CANCUN (MEXIQUE), ENVOYÉ SPÉCIAL - « Il reste moins de 48 heures aux négociateurs pour écrire l’histoire et sécuriser l’avenir de nos enfants », a prévenu Kumi Naidoo, le médiatique directeur de Greenpeace, jeudi 9 décembre, à Cancun. Alors que les ministres et les diplomates réunis pour la conférence sur le climat ont entamé le sprint final de ces négociations, enfermés jour et nuit dans des salles à l’atmosphère plus que tendue, les dirigeants des grandes ONG mondiales de l’environnement ont tenu une conférence de presse commune pour leur demander de rehausser leurs ambitions.

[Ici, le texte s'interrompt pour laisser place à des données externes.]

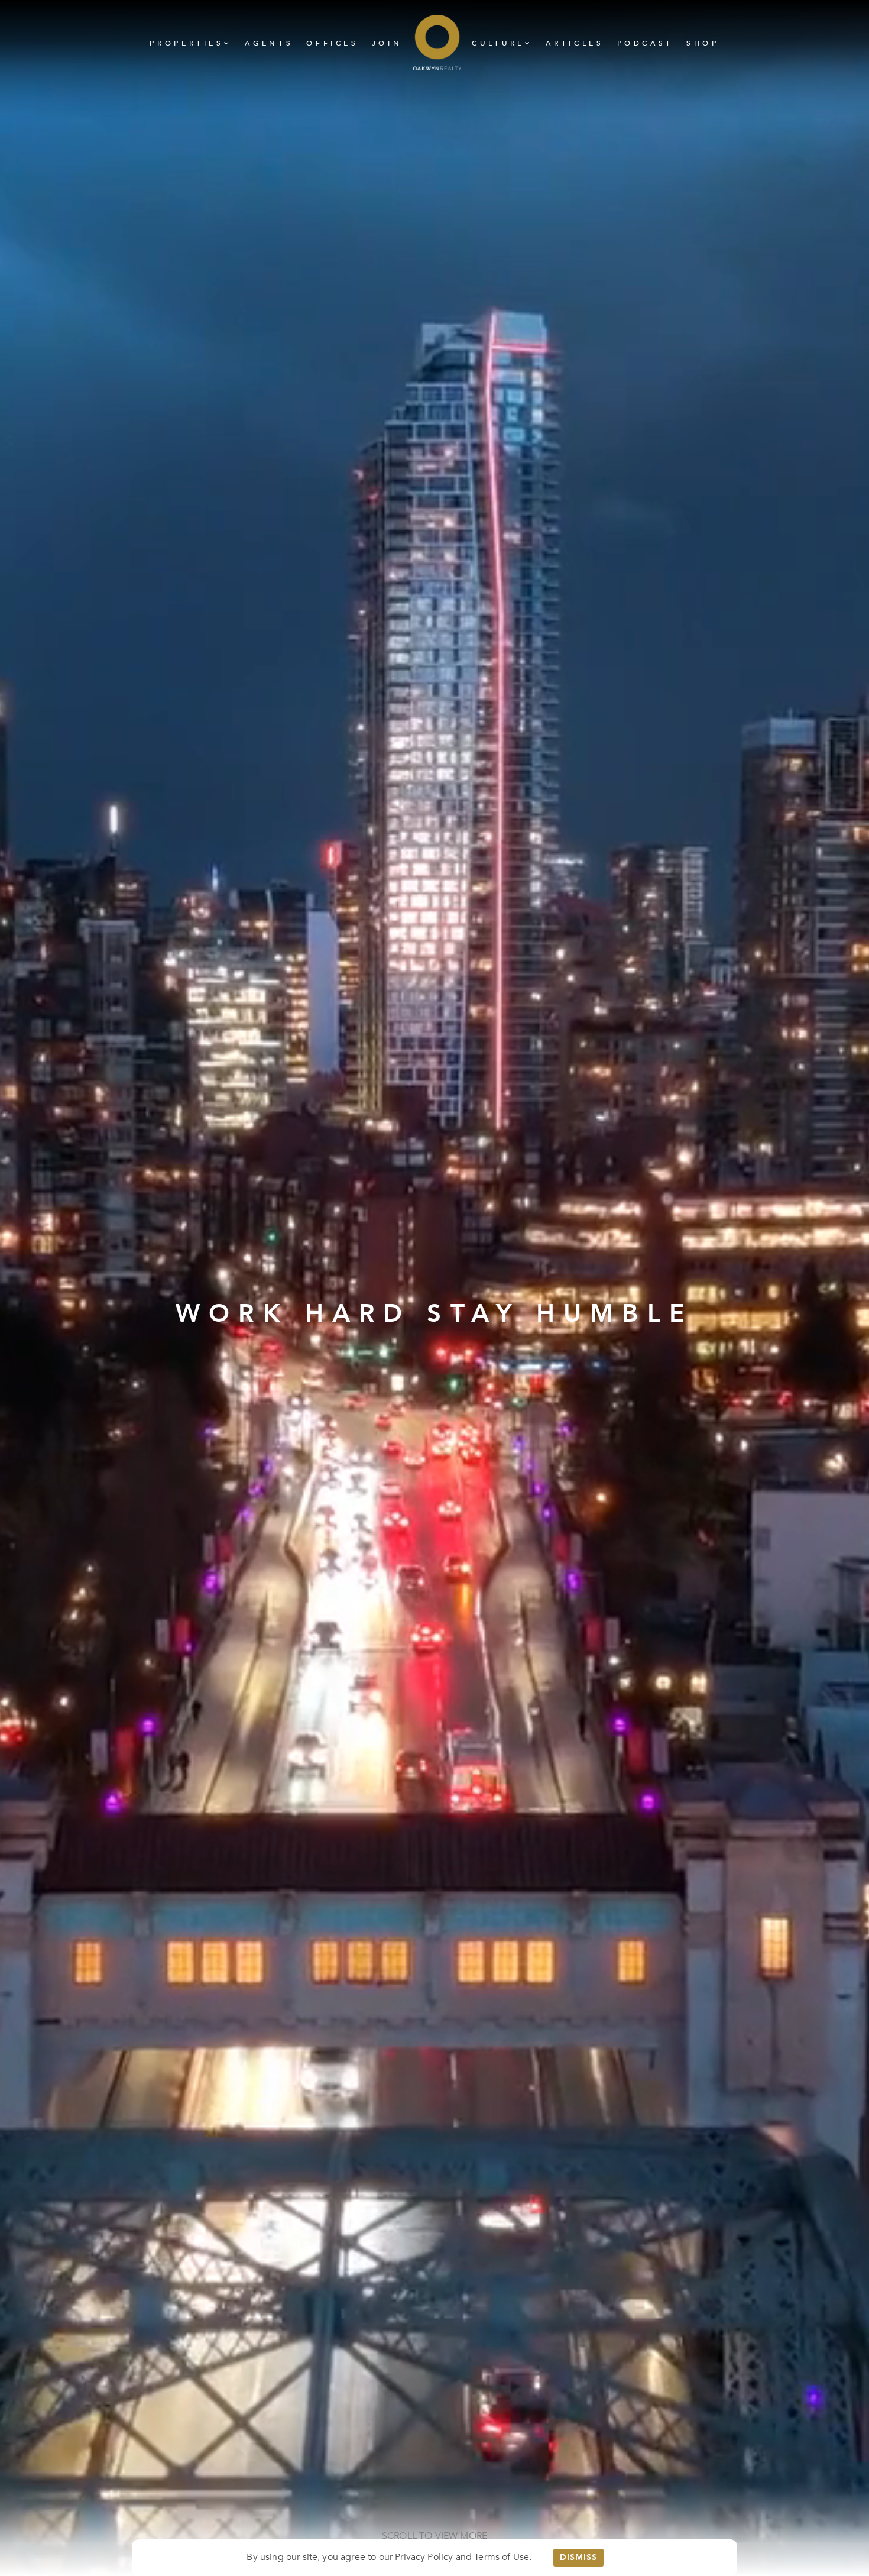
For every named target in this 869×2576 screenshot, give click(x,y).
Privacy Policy (424, 2557)
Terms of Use (501, 2557)
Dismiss (578, 2557)
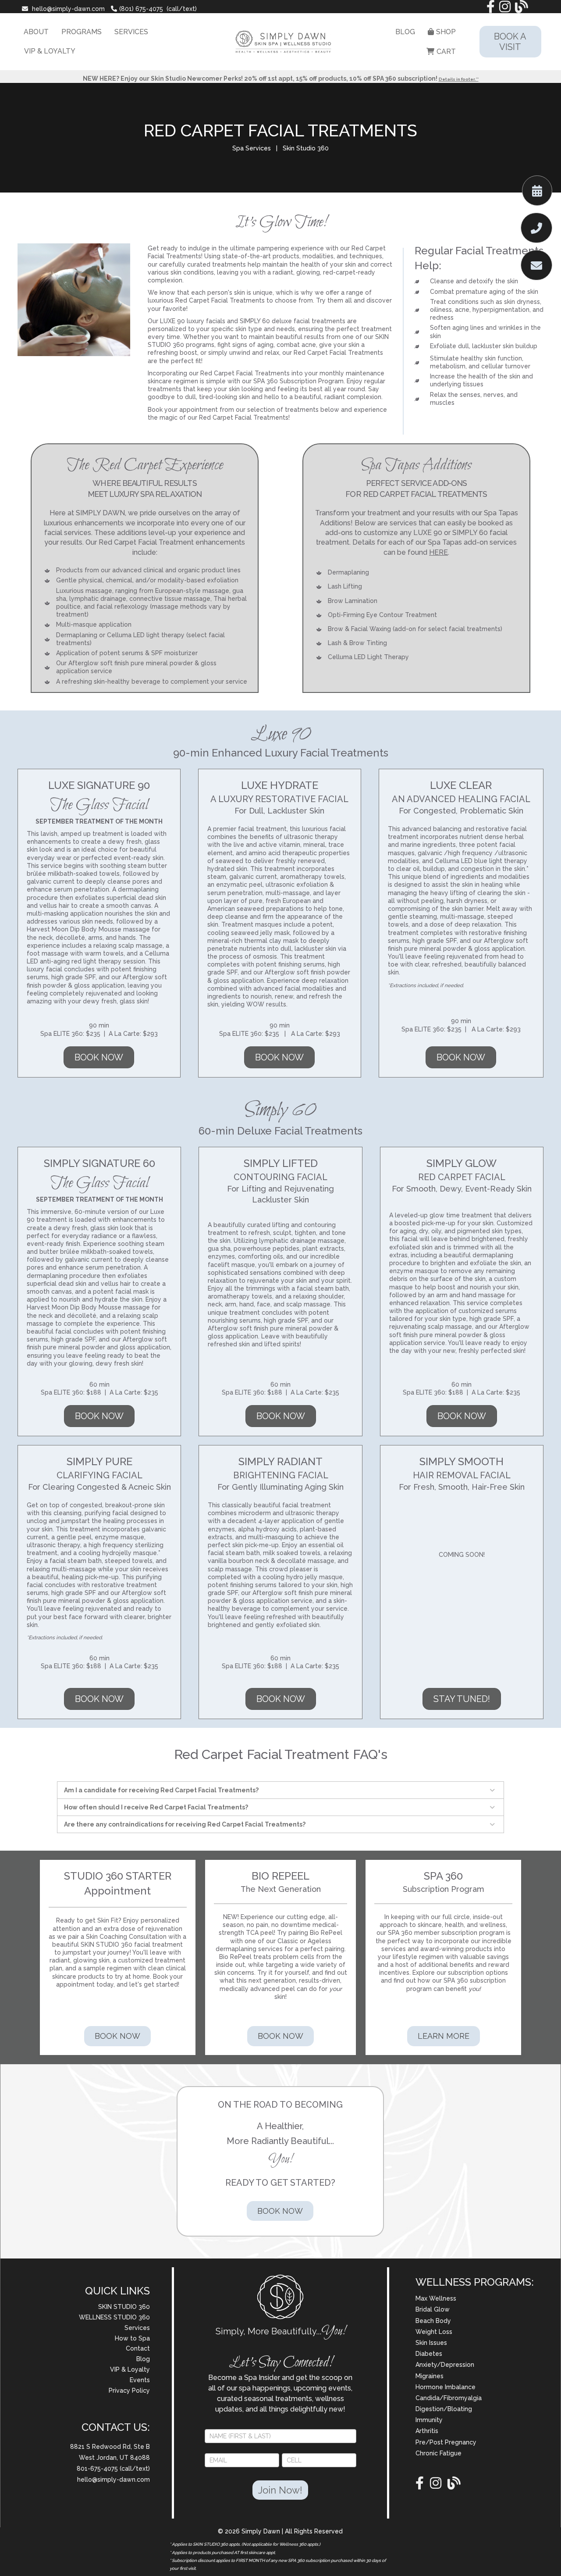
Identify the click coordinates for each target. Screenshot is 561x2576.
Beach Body (433, 2320)
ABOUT (36, 32)
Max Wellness (435, 2298)
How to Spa (132, 2338)
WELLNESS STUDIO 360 (114, 2317)
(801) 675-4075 (141, 8)
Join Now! (280, 2490)
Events (140, 2379)
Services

« L’atmosphère est plus constructive qu’à Copenhague en 2009, de nombreux pays sont déterminés à remettre la négociation sur les rails », a estimé le directeur d’Oxfam, Jeremy Hobbs, même si de nombreux points restent à éclaircir. L’Australien a regretté que « les Etats-Unis continuent à prendre la négociation en otage », tandis que le directeur de Climate Network International, l’Américain David Turnbull, a condamné l’« attitude inflexible et impardonnable » du Japon, qui refuse de s’engager dans une deuxième période du protocole de Kyoto. « Ne nous décevez pas ! », a exhorté Yolanda Kakabadse, la présidente équatorienne de WWF.

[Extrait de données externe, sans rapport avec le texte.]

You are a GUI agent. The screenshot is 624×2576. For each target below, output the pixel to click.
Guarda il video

SÉVÉRITÉ DU DISPOSITIF DE SÉCURITÉ
Malgré cet appel solennel aux 194 pays réunis dans les salles et les couloirs du Moon Palace, les ONG sont apparues très discrètes pendant ces négociations, comparé à la débauche de manifestations spectaculaires qui avaient accompagné la conférence de Copenhague.

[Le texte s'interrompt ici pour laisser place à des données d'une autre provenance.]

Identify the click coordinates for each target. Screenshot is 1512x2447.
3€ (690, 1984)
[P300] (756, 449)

La sévérité du dispositif de sécurité déployé par les Nations unies et le Mexique n’y est pas étrangère. En cantonnant les stands des délégations non gouvernementales à plus de 7 km du lieu de la conférence et en empêchant toute manifestation d’approcher, au moyen d’un impressionnant déploiement militaire et policier, les organisateurs ont privé la société civile d’une partie de sa visibilité – quitte à recourir à la force.
Une vingtaine de militants de l’organisation paysanne Via Campesina qui scandaient des slogans au pied du Moon Palace, mardi 7 décembre, se sont vu confisquer leurs accréditations avant d’être fermement expulsés en bus par un service d’ordre très nerveux.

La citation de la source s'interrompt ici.